Is this a video course?

No. This is an interactive, slide-based learning platform. Each lesson has rich text, animated diagrams, live code editors, and quizzes. You learn by reading, interacting, and doing, not by watching videos passively.

How long do I have access?

Forever. Both pricing tiers are one-time payments with lifetime access. This includes all current 766 lessons and any future content we add.

What level of experience do I need?

None. We start from absolute basics like 'What is latency?' and build up to distributed consensus protocols. The Foundation level assumes zero prior knowledge of system design.

How much does the system design course cost?

5 US dollars for lifetime access globally, or 299 Indian rupees for lifetime access in India. One-time payment, no subscription, no hidden fees. 11 lessons are free with no signup required.

What technologies are covered?

Everything from DNS and load balancers to Kubernetes, Kafka, distributed databases, consensus protocols, stream processing, security architecture, and observability. We cover principles and real-world implementations used at Netflix, Google, Amazon, Uber, Stripe, and more.

Is this useful for system design interview preparation?

Yes. The lessons are structured around the exact topics asked in system design interviews at FAANG and top-tier companies. Interactive diagrams help you practice whiteboard-style explanations. Covers everything from URL shortener design to distributed payment systems.

How is this different from ByteByteGo or Educative?

766 interactive lessons (4x more than most competitors), 16 different diagram types that build step by step, real production examples from Netflix, Google, Amazon, Uber, and Stripe, and lifetime access for a one-time payment of 5 dollars instead of annual subscriptions costing 100 to 200 dollars per year.

What is the difference between latency and throughput?

Latency is how long a single request takes from send to response, usually measured in milliseconds. Throughput is how many requests a system completes per second. They move independently. A system can answer one request quickly but choke under volume, or handle huge volume while each individual response is slow. Optimizing one does not automatically improve the other, which is why it matters to know which one your problem actually is.

Should I scale vertically or horizontally?

Vertical scaling (a bigger machine) is simpler and is often the right first step, but it has a hard ceiling and leaves you with a single point of failure. Horizontal scaling (more machines) has effectively no ceiling and improves resilience, but it only works cleanly if your services are stateless so any server can handle any request. Most production systems start vertical for simplicity and move horizontal once traffic, availability, or cost forces the change.

Why does idempotency matter so much in distributed systems?

Networks fail. A response gets lost, the client never hears back, and it retries the request. Without idempotency that retry runs the operation a second time, which is fine for a read but disastrous for something like a payment or an order. An idempotent operation produces the same result whether it runs once or five times, which is what makes safe retries possible. Since retries are unavoidable at scale, idempotency is what keeps them from causing damage.

When should I choose ACID over BASE, or SQL over NoSQL?

Choose ACID and SQL when correctness and consistency are non-negotiable and your data is relational, for example financial records, inventory, or anything where a half-completed transaction is unacceptable. Choose BASE and NoSQL when you need to scale horizontally across many machines, can tolerate data becoming consistent a moment later rather than instantly, and have access patterns that do not need complex joins. It is a trade-off between strong guarantees and the ability to scale wide while staying available.

Given data:
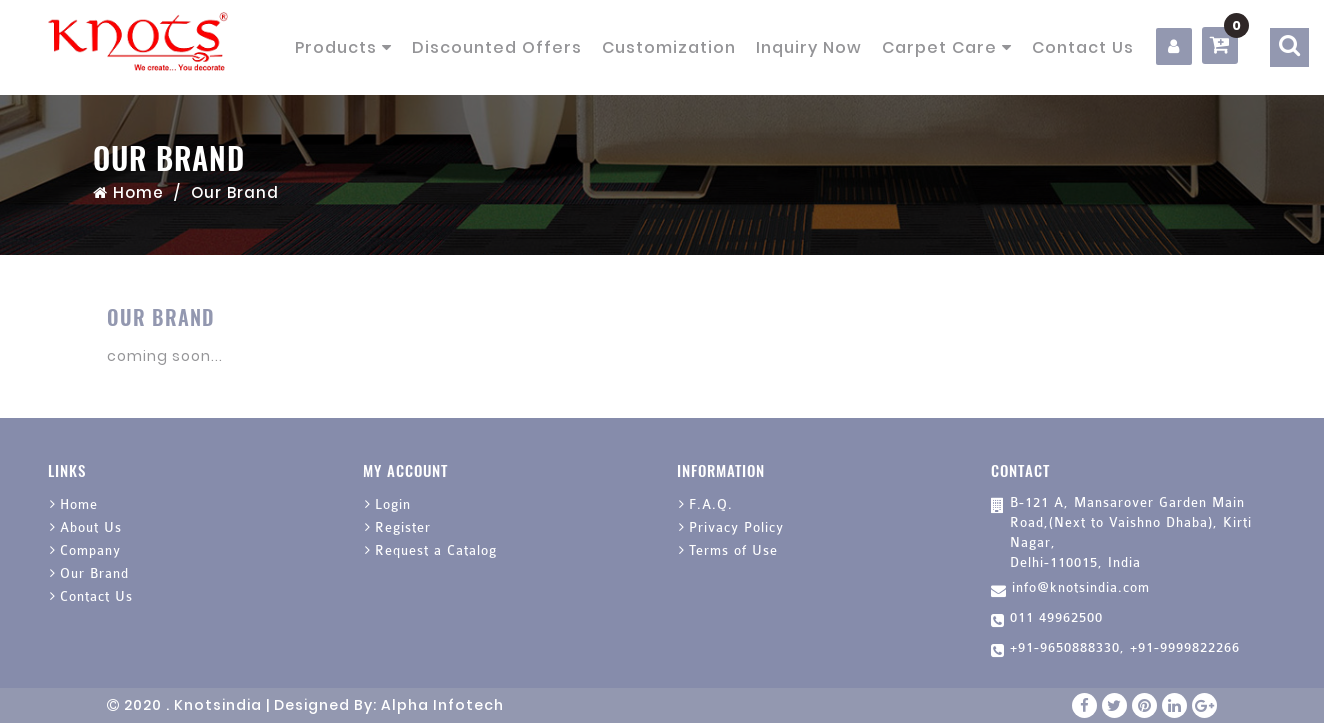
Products (343, 47)
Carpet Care (947, 47)
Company (90, 550)
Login (393, 504)
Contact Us (1083, 47)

Problems:
**a)** Quote the system design course FAQ word for word, everything from "Is this a video" down to "watching videos passively.".
**b)** Write what comes next in the system design course FAQ, picking up right after its final answer.
The listing has nothing to do with what is asked here.

Responses in order:
**a)**
Is this a video course?

No. This is an interactive, slide-based learning platform. Each lesson has rich text, animated diagrams, live code editors, and quizzes. You learn by reading, interacting, and doing, not by watching videos passively.

**b)**
What is the difference between stateless and stateful, and why does it affect scaling?

A stateless service keeps no memory of previous requests between calls, so every request carries everything it needs and any server can handle it. A stateful service stores information locally, which ties a given user to a specific server. Stateless designs scale horizontally with ease because you can add or remove servers freely and a load balancer can route anywhere. Stateful designs fight horizontal scaling, which is why session data is usually pushed out to a shared store like a cache or database.

Why do input validation and output encoding both matter?

They guard the two directions of the boundary. Input validation means never trusting data that comes from outside and checking it before it reaches your logic, which blocks malformed and malicious payloads. Output encoding means safely formatting data on the way out so it can never be interpreted as executable code, which is the main defense against injection attacks like cross-site scripting. Validate on the way in, encode on the way out, and you eliminate a whole class of common breaches.

foundation

Core Fundamentals

Every large system that has ever fallen over did so for a reason that traces back to something on this page. A checkout page that times out on Black Friday, an API that double-charges a customer because a retry fired twice, a database that locks up the moment traffic triples. None of those are exotic problems. They are failures to respect the basics: how fast a system answers, how much it can handle at once, what happens when you add a second server, and what a request is allowed to assume about the request before it.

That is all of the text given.